Rituximab monotherapy become an optimal treatment for primary pulmonary malt lymphoma.

Mr. Editor:

Extranodal marginal zone lymphoma or mucosal associated lymphoid tissue (MALT) is the most common form of marginal zone lymphoma, constituting approximately 5% of all B-cell lymphomas. It is originated outside of lymph nodes and the most frequent locations are stomach, small intestine, salivary glands, thyroid and lung [1].

MALT lymphoma with lung involvement has been linked to prolonged exposure to toxic substances like tobacco, infections and autoimmune diseases, developing a chronic antigenic stimulation of lung tissue. Its incidence is very low, being 3.6% of all extranodal lymphomas and 0.4% of non-Hodgkin lymphoma. Clinical presentation is usually non-specific and in most cases, is a chance finding in a thoracic image test [2]. The diagnosis is based on histopathological analysis of tissue obtained by biopsy, where a diffuse infiltration of clonal B cells is observed. Those infiltrated B cells are positive for CD20, CD43, CD79a surface markers and negative for CD5 and CD103 markers [3] .

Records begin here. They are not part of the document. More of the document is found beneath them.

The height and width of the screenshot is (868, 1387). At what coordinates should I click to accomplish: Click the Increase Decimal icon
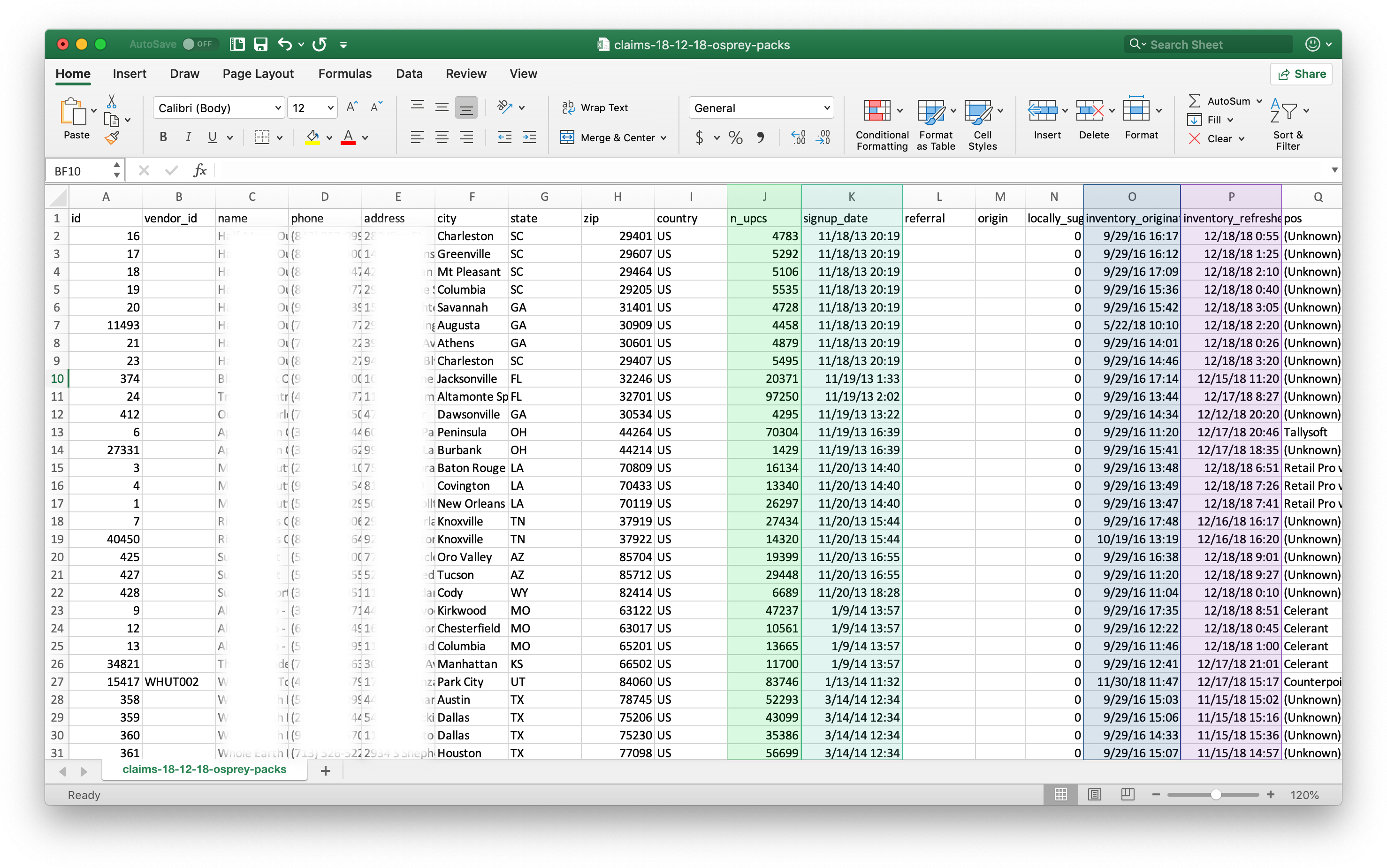[x=798, y=137]
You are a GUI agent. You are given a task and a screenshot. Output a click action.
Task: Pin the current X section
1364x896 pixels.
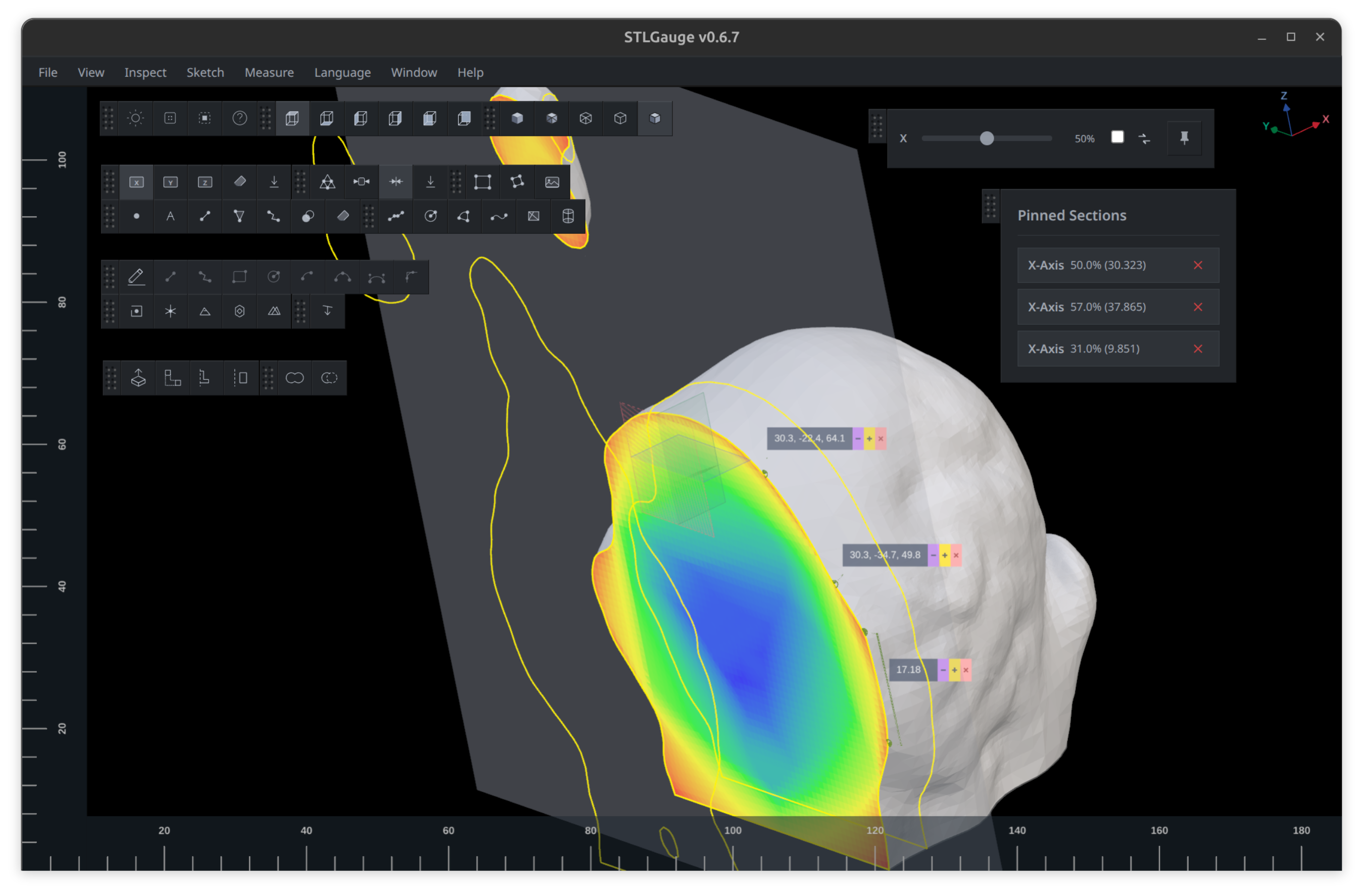pos(1184,138)
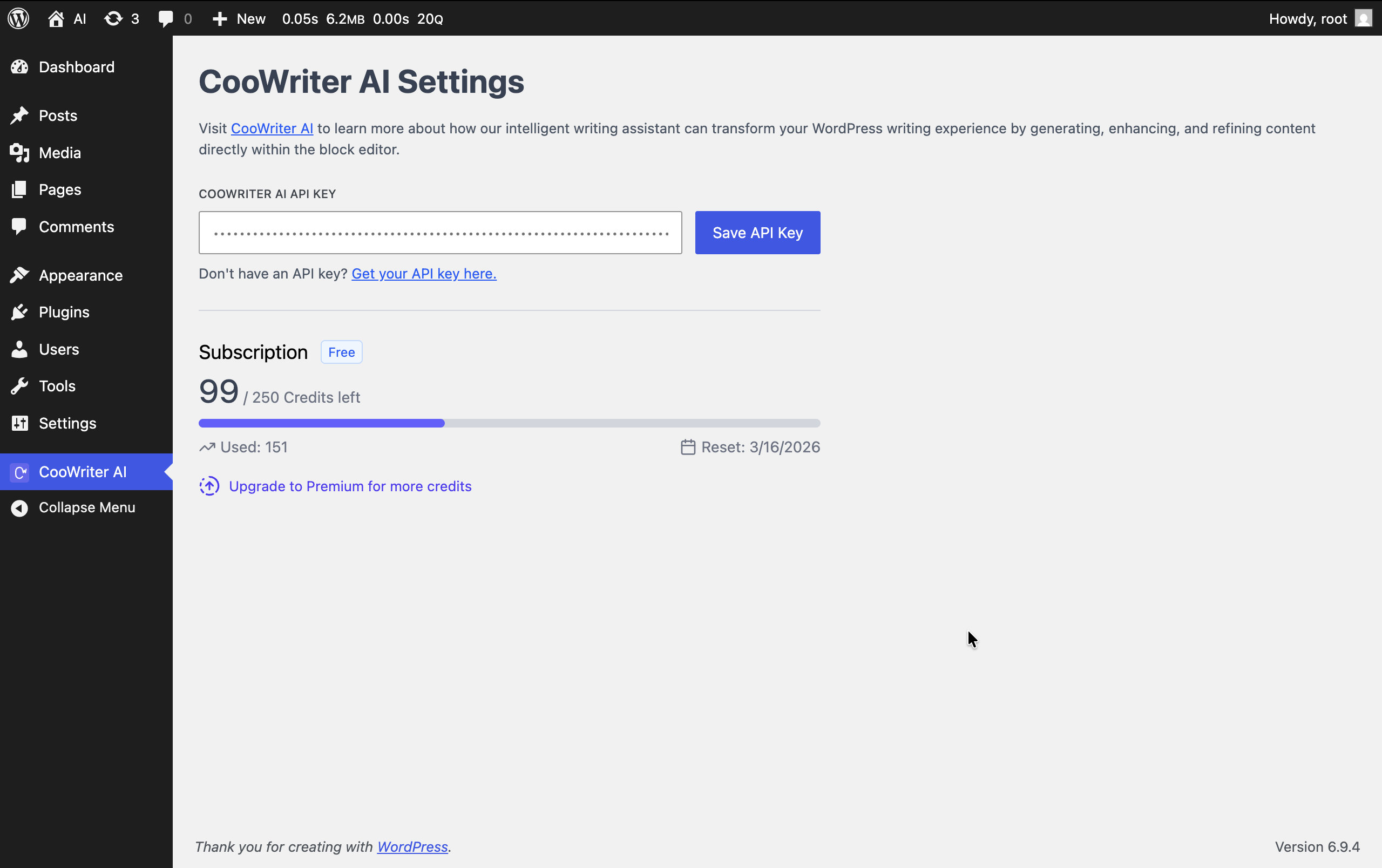1382x868 pixels.
Task: Open the WordPress logo menu
Action: 18,18
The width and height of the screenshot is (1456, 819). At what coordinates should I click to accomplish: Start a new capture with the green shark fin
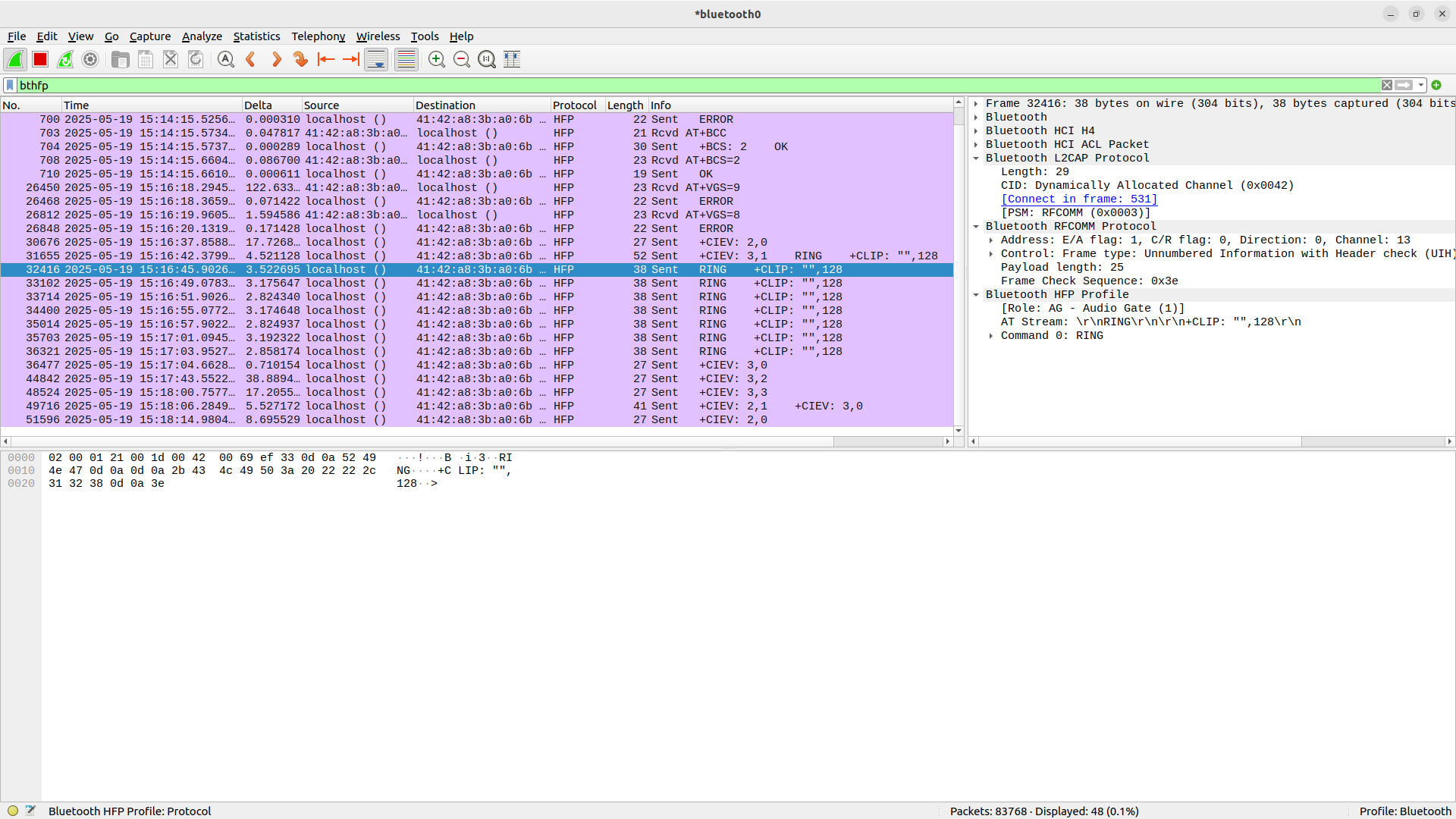(15, 59)
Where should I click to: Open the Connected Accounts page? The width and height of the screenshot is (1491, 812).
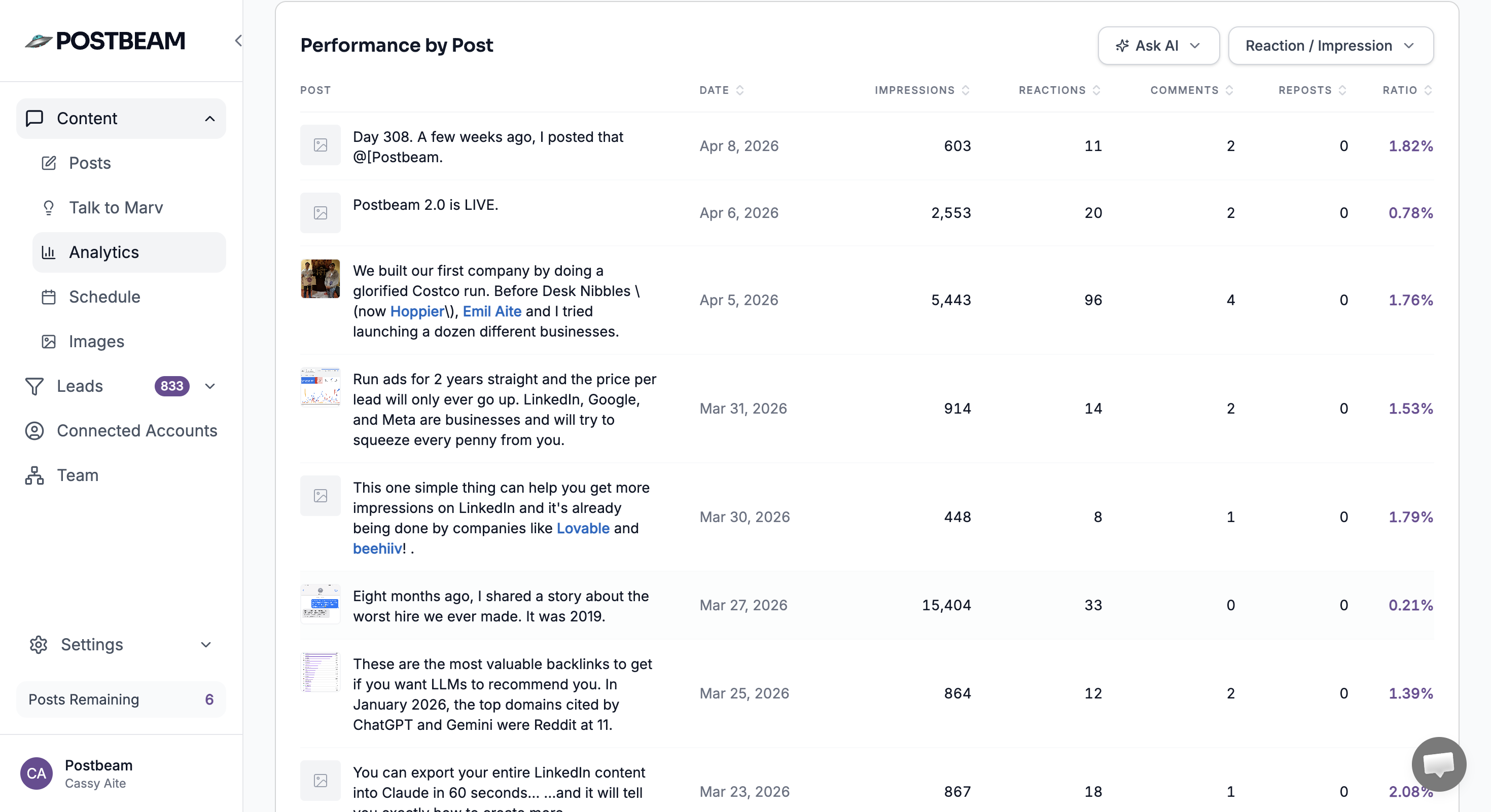137,431
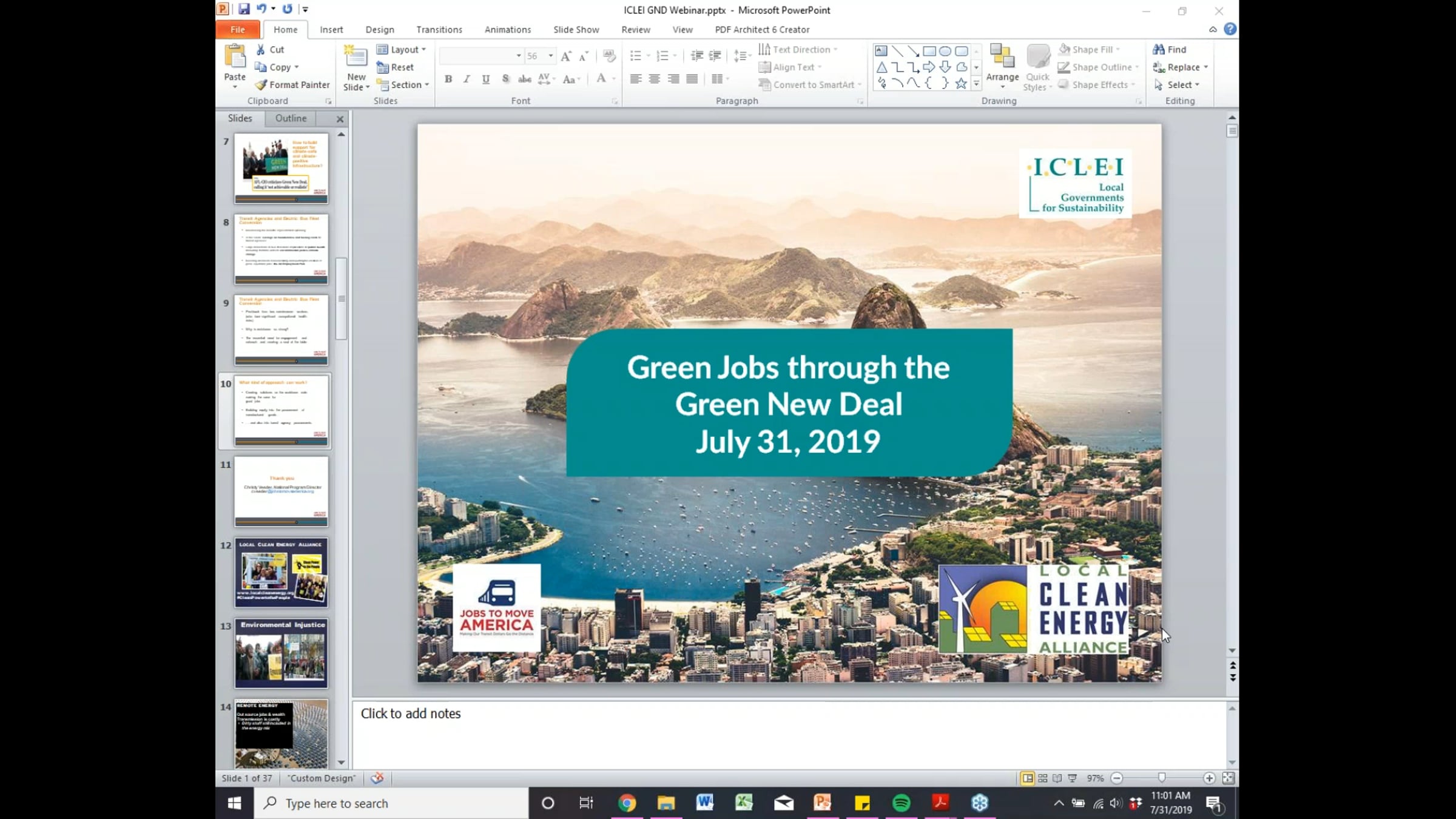Select the star shape in gallery
This screenshot has width=1456, height=819.
coord(961,84)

We present the case of an active smoker 82 year old man. He was admitted in February 2016 in our hospital with symptoms of dyspnea during the last 4 months, with right hemitorax pain, cough, expectoration and occasional blood traces in sputum. Blood count, biochemistry and serology were performed and all parameters were in normal range (including LDH and b2-microglobulin). In arterial gasometry he presented partial respiratory failure. The chest X-Ray showed a parahilar mass with associated micronodular pattern, loss of volume in the right lower lobe (RLL) and aortic elongation. In complete CT, a mass of about 35 mm in size in right upper lobe (RUL) surrounding the right main bronchus is observed, with right paratracheal, subcarinal and hilar lymphadenopathies of up to 20 mm, suggestive of bronchogenic carcinoma (Fig. 1a). Fiber bronchoscopy and mass biopsy were performed and reported as infiltration by low-grade B-lymphoma of the marginal zone with immunophenotype: CD20+, CD3-, CD43-, CD5-, CYCLINE D1-, BCL6-, CD10- and CD23-.

Fig. 1

A, C) Image 1A (mediastinum window) and 1C (lung window) where mass is shown in top right lobe surrounding right main bronchus. B, D) Image 1B (mediastinal window) and 1D (window lung) after four doses of rituximab monotherapy where the mass is almost disappeared.

The patient was reported to Hematologist, adding more probes as PET- CT, where hypermetabolic uptake in the right parahilar mass of RUL is observed, as well as metabolic activity in subcarinal region and ipsi and contralateral mediastinum (SUVmax 8). All together, we concluded that is a B-LYMPHOMA from the MARGINAL EXTRANODAL PRIMARY PULMONARY ZONE stage II 2-E (Ann-Arbor). Thus, he started treatment with rituximab monotherapy, receiving 4 cycles. After treatment evaluation using fiber bronchoscopy, no lesions suggestive of malignancy were observed, and a significant decrease in size − 6 mm of major axis- was observed in CT images (Fig. 1b). Due to this good response, it was decided to administer another 4 cycles of rituximab monotherapy, with excellent tolerance and without any adverse effects. In May 2016 the patient finished treatment, being completely asymptomatic and re-evaluating the response through PET, where hypermetabolism in the right lung was not observed. After 12 months of surveillance, the patient remains stable from hematological criteria.

Normally, treatment of pulmonary MALT lymphoma is not well defined. Usually it is based on surgical resection and occasionally radiotherapy on the affected area for localized stages. Moreover, chemotherapy or immunotherapy is applied for advanced stages or contraindication of the previous ones. Long-term results of these patients are excellent in most of the cases, with an overall survival of 70% − 100% at 5 years [4].

Herein, we demonstrated that Rituximab is a good election for patients with MALT lymphoma who express CD20. Rituximab offers a good quality of life and low toxicity (generally minor and transient side effects) for these patients [4], [5]. Those are key points to be taken when deciding the best therapeutic option in malignant but indolent neoplasms such as MALT lymphoma.